Collected data entries

• • • •

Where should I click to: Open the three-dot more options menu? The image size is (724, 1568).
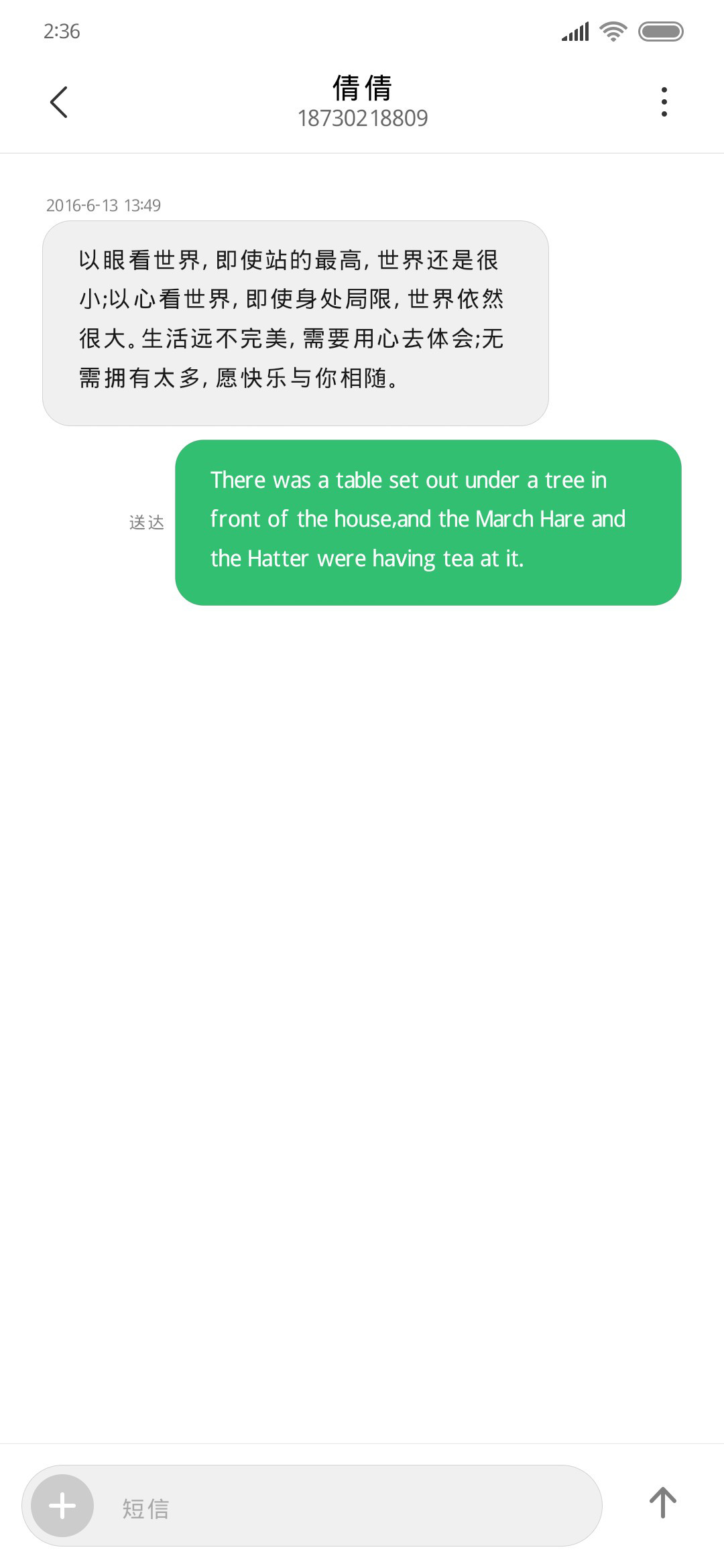(664, 102)
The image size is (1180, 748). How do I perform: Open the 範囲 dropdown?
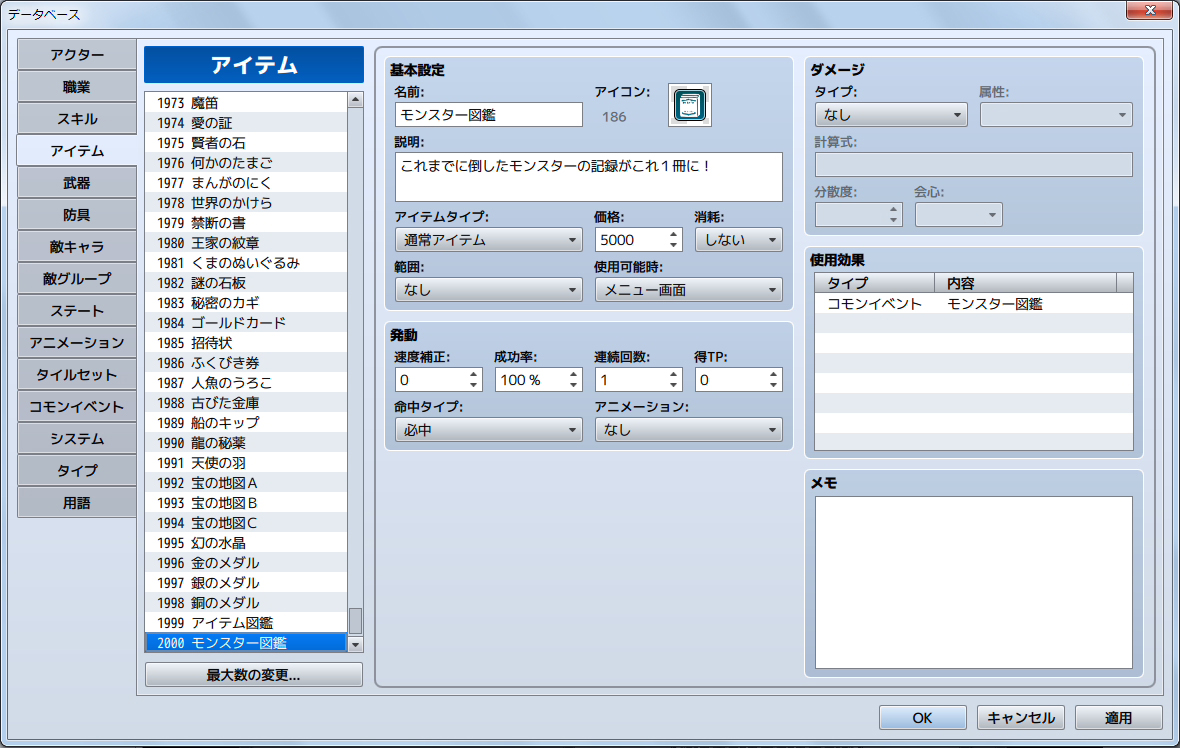[x=488, y=289]
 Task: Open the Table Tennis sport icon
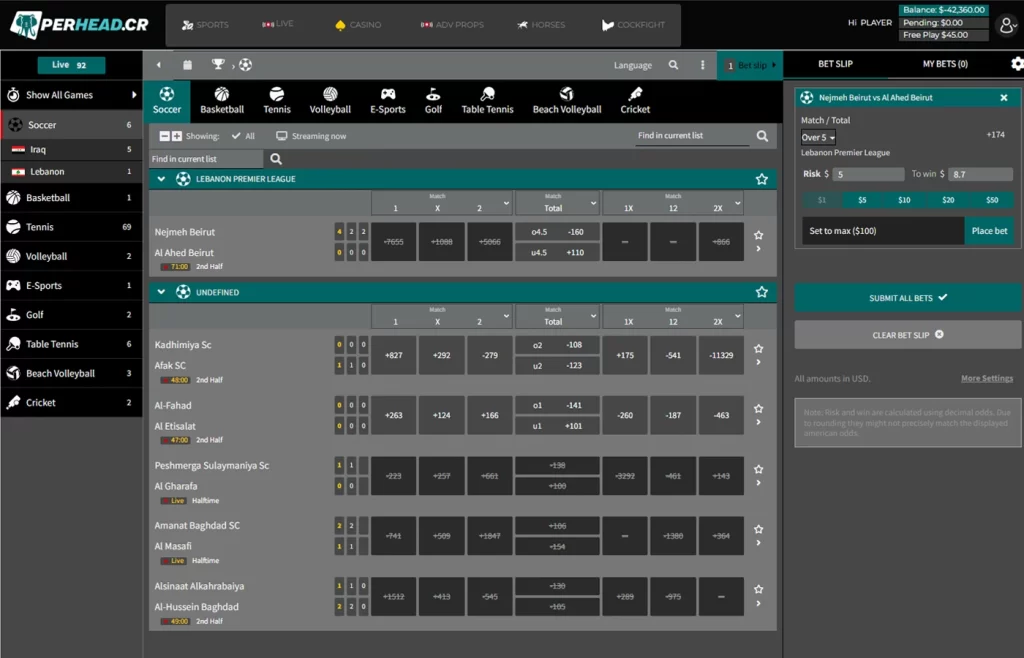click(487, 100)
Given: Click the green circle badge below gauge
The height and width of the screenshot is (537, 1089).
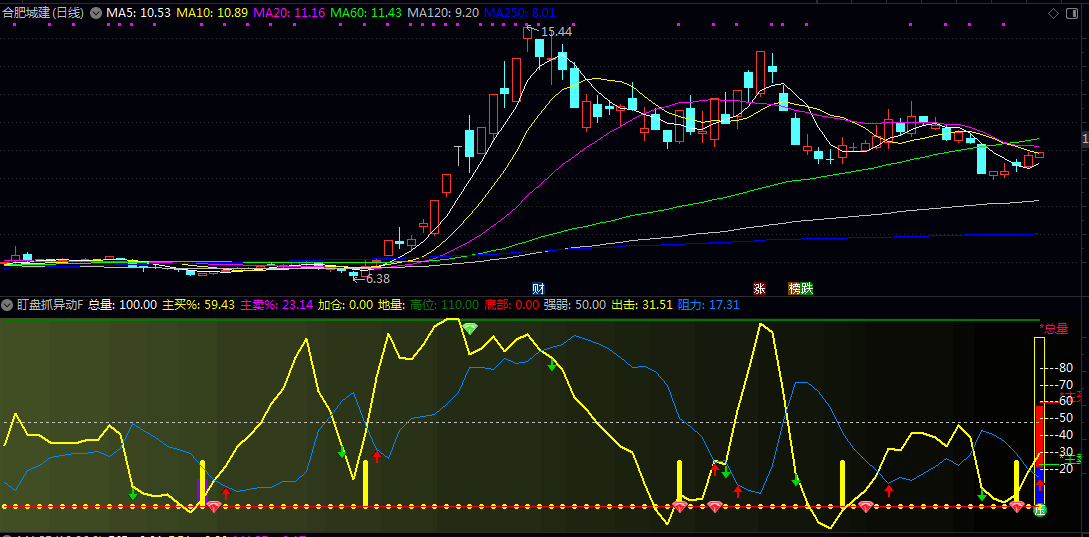Looking at the screenshot, I should click(1039, 511).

• • • •

> What is needed: Copy out all of the material above line for line, without the pictures.

> Problem solution:
Where should I click to: Open the three-dot more options menu? The image size is (724, 1568).
(664, 102)
The image size is (1180, 748). How do I perform: Open the 範囲 dropdown?
[x=488, y=289]
 Task: Open the Table Tennis sport icon
click(487, 100)
Given: Click the green circle badge below gauge
The height and width of the screenshot is (537, 1089).
Looking at the screenshot, I should click(1039, 511).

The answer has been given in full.